Computers can do so many operations per second, so fast, that sometimes are considered omnipotent. But, sometimes an approach a little too direct or dumb can transform our fastest machine in a cart ...

This is not the discovery of the century, I know, and every good programmer pays attention to the issue, but sometimes I stop to think how is easy to turn a good-performing program in a disaster.

Just yesterday, I had to check about 10,000 files in a directory from a database of about 20,000 records: the iterating solution a-query-by-file it take an hour; by loading the entire table in a hash and then looking information it take few seconds.
So far, not the sense of life, but a thing on which I like to meditate.

Replies are listed 'Best First'.
Re: quickness is not so obvious
by roboticus (Chancellor) on Jan 23, 2015 at 13:14 UTC

    DanBev:

    If I wrote some code and found that it ran much slower than I expected, I first ask myself "What the heck did I do wrong?". I'll then look at the code to see if I did something dumb.

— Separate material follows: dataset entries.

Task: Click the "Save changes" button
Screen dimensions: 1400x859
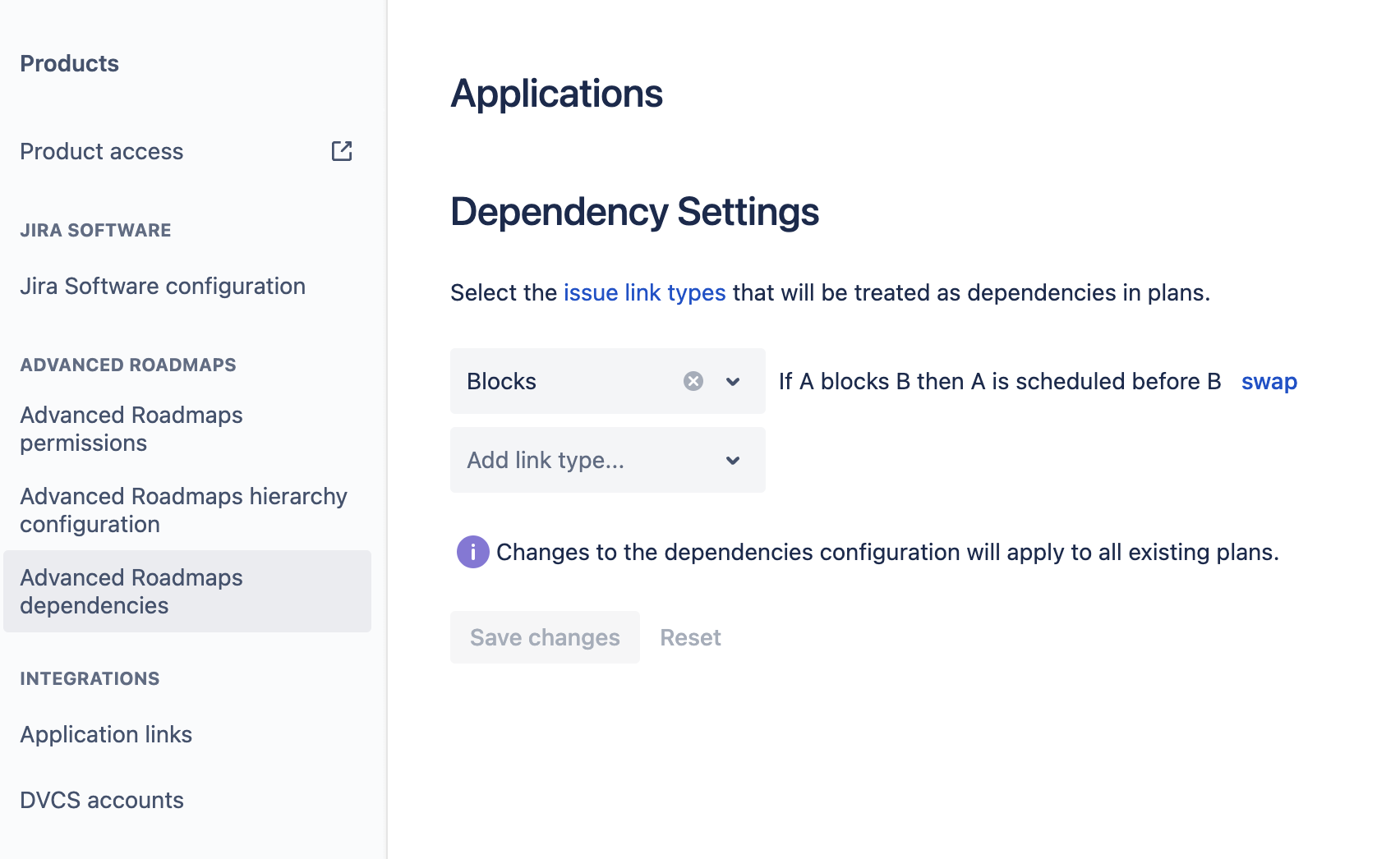Action: pyautogui.click(x=544, y=636)
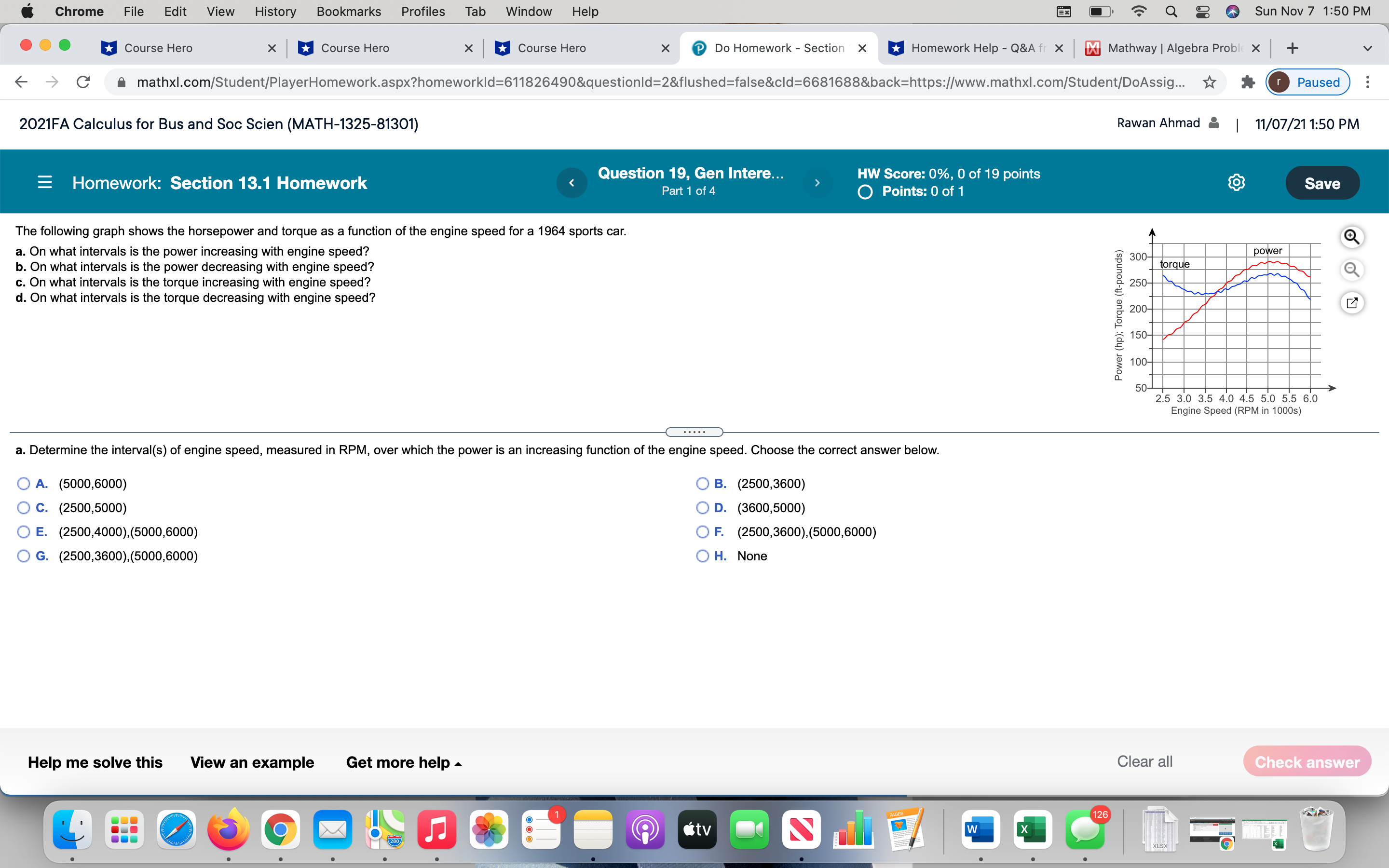Image resolution: width=1389 pixels, height=868 pixels.
Task: Launch Microsoft Word from the dock
Action: coord(982,829)
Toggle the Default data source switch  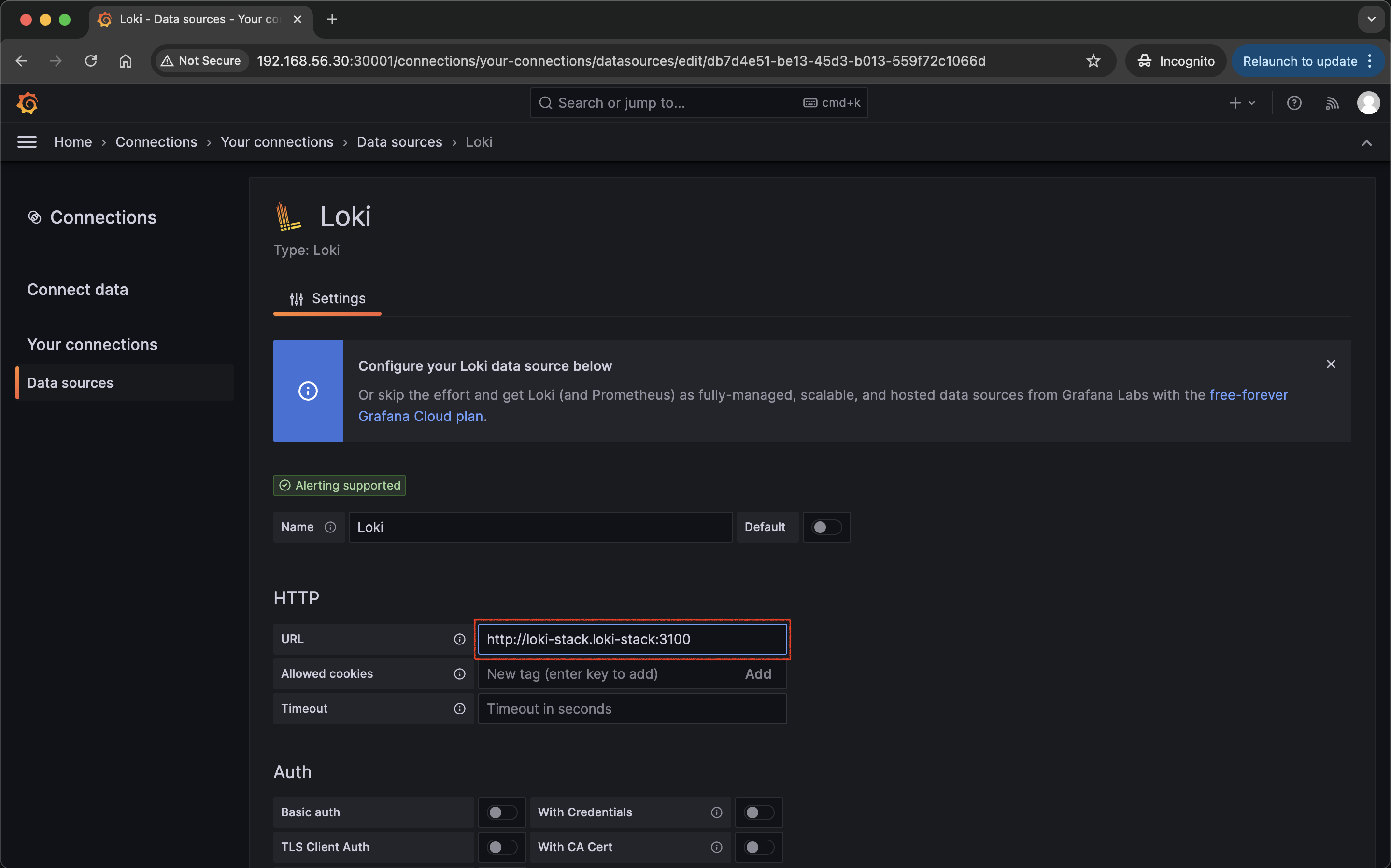tap(826, 527)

    If the code and algorithm look OK, I'll normally then check my assumptions and write a simple program to "look at" the data, but not do any processing, just to see what the fastest possible time could be. (So in this case, I'd have it simply open and read the 10,000 files, but not really look at the contents or do any writing.) Perhaps getting the data really does take that long. (It may be trawling through a remote filesystem with significant network latency, perhaps some of the data is archived on a tape system and it takes time for the robot to swap tapes to make the data available, etc.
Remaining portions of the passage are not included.